Archive for December, 2011

Holy Shit! It’s the Troll King!

Monday, December 12th, 2011

by Darren Callahan

Clay Sanderson

Clay Sanderson thinking trollish thoughts.

Clay Sanderson makes his Polarity debut with Peer Gynt. Recent credits include Jeff in Brigadoon with Light Opera Works, Officer Lockstock in Urinetown at Circle Theatre, and Frederick in Noises Off at Theatre at the Center. He has also appeared in productions with Oak Park Festival Theatre, City Lit, Bailiwick Repertory, Festival 56, and Wagon Wheel. He can next be seen in The Light in the Piazza at Theo Ubique.
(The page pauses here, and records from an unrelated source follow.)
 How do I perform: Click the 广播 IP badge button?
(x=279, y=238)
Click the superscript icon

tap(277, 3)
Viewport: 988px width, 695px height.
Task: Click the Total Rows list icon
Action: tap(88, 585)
He holds an MFA in Acting from The Theatre School at DePaul University.

But – this is the real question – has he ever played a frickin’ troll?

“Well, I’m always looking for my next show, and I saw the audition notice on the League of Chicago Theatres website. I had heard of the play and knew it was a classic, and Polarity is a good company so I signed up for a slot. I got called back for The Troll King and managed to not screw it up, and here I am!” he declares.

I had to ask if, when he was a small child, did he ever dream of playing a troll?

“Can’t say I did,” he replies. “However, I did play ‘In the Hall of the Mountain King’ at a piano recital once.”

Ah, dreams, so easily fretted away. So how did he build a character based on mythology – did he focus on the troll or the human characteristics?

“I was originally under the impression that the trolls were going to be green creature-type things, but at the first read-through (director) Jeremy Wechsler told us we were to be ‘humanoid’ — not human, but like, perhaps mutant humans. An inbred mining community.”



I asked if he had ever seen C.H.U.D. He had not.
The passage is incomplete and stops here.